-- Your goal --
Exclude the pictures, then quote exactly the lines from the one holding "Open the settings gear icon" through the last line of the records.

-- Stored data --
____________________

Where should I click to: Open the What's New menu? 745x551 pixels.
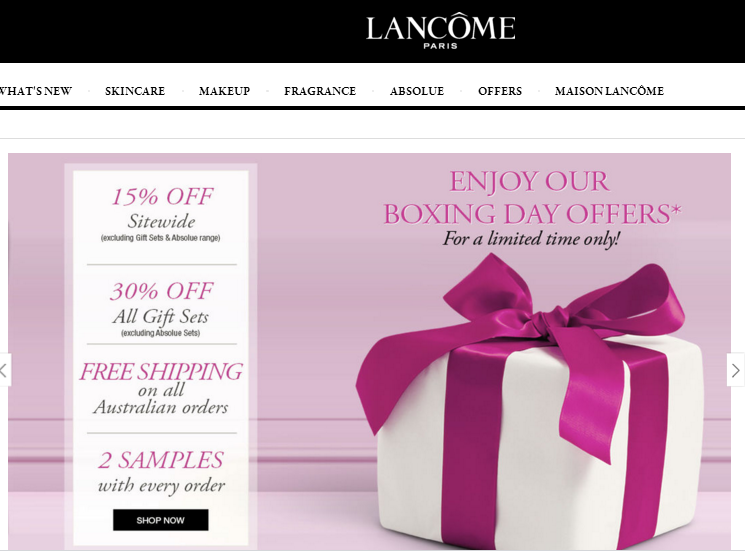point(36,91)
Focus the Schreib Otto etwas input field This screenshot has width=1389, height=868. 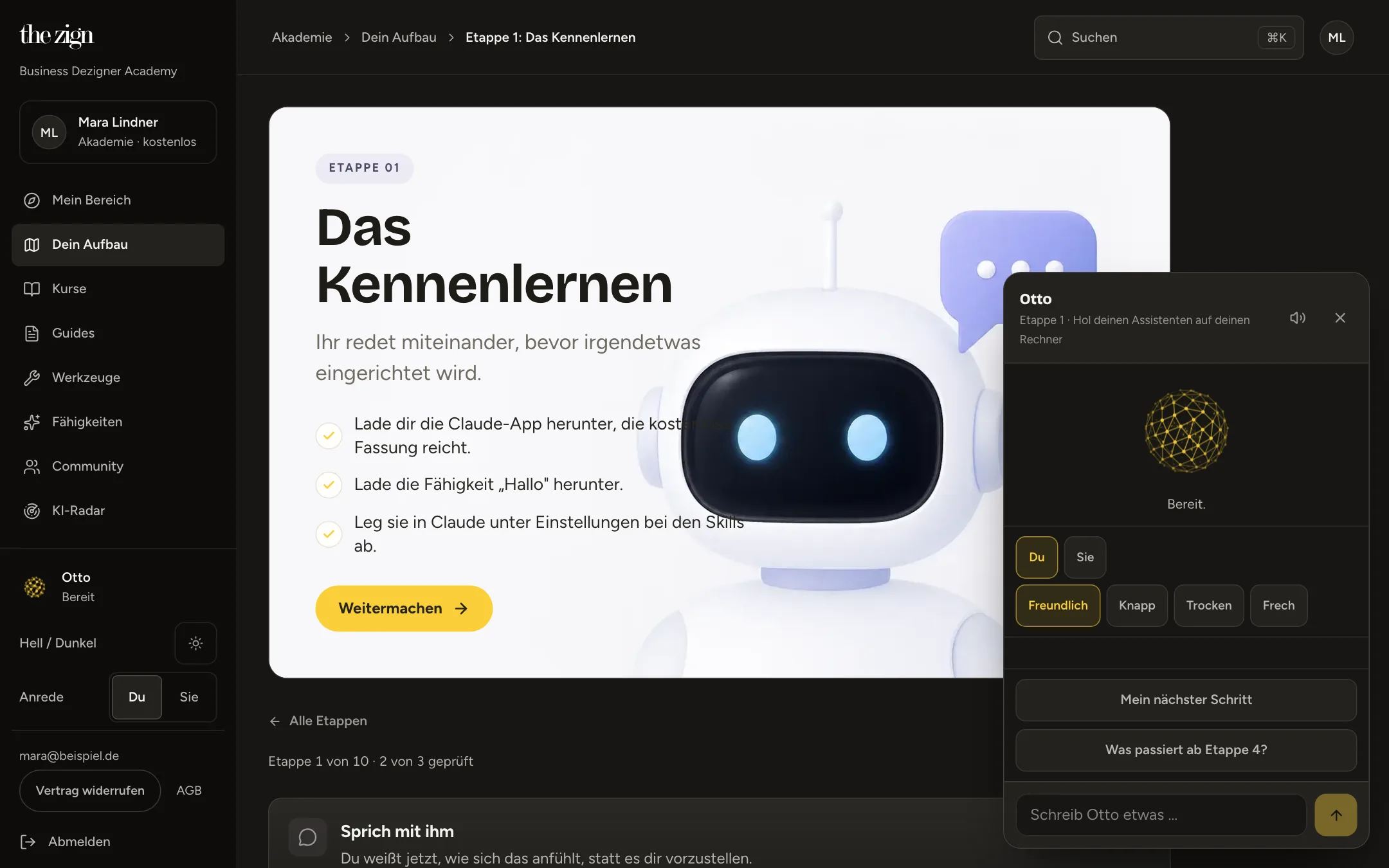pyautogui.click(x=1161, y=815)
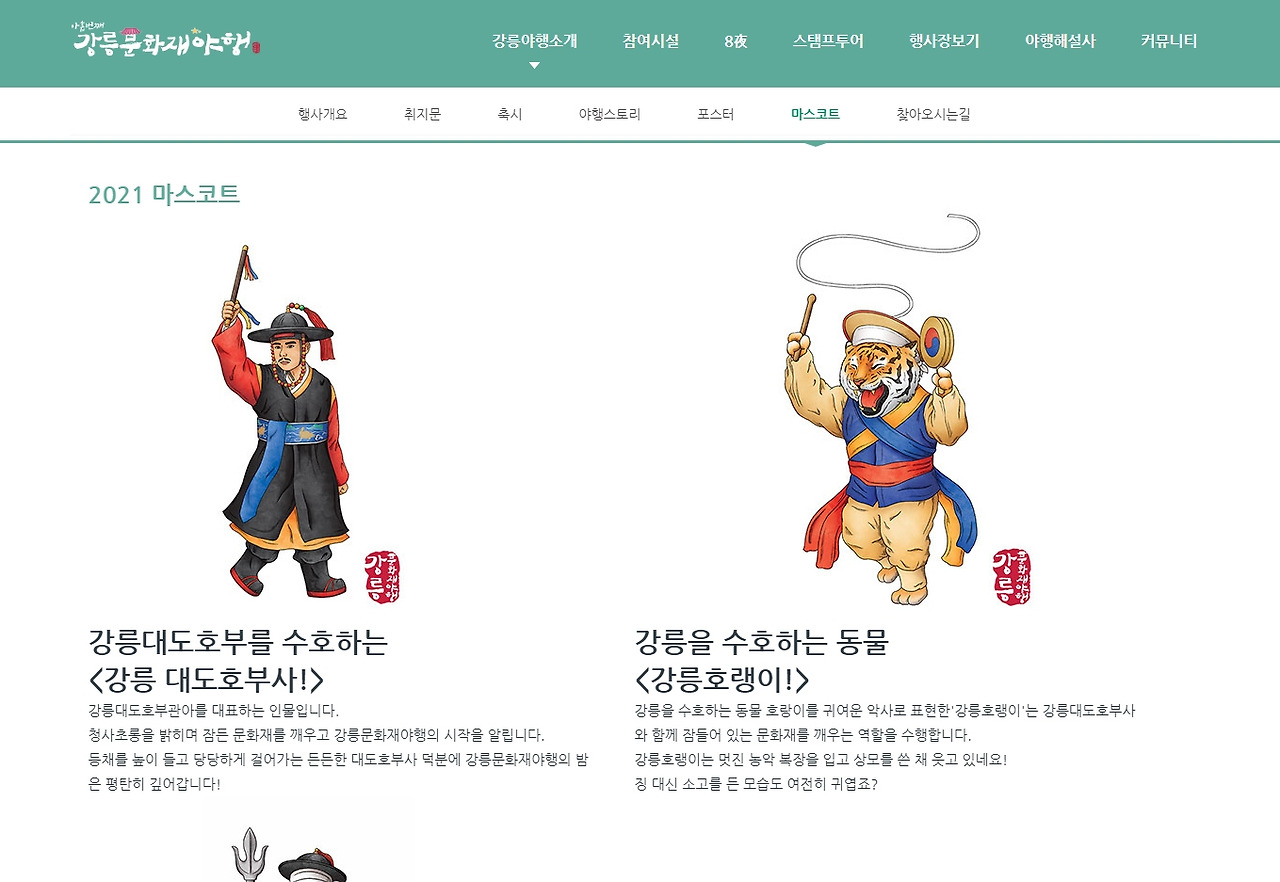Open the 스탬프투어 menu
1280x882 pixels.
(828, 41)
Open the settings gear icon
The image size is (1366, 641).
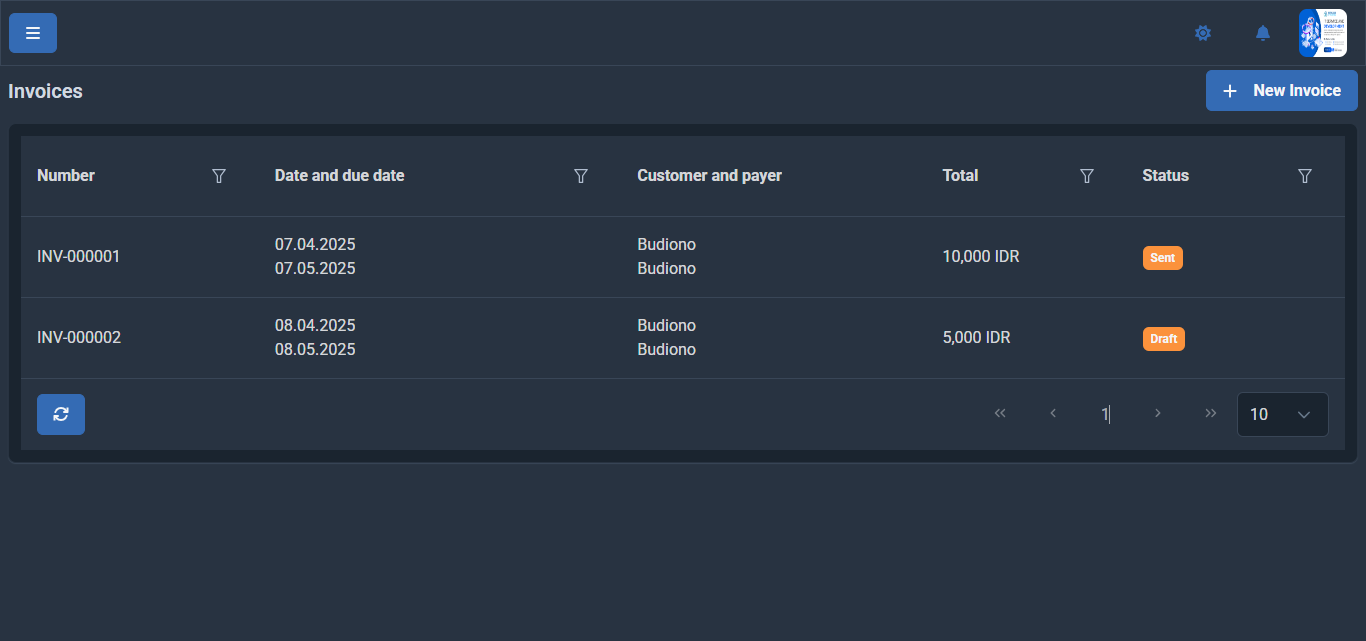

____________________

-- Answer for the task --
Open the settings gear icon
The image size is (1366, 641).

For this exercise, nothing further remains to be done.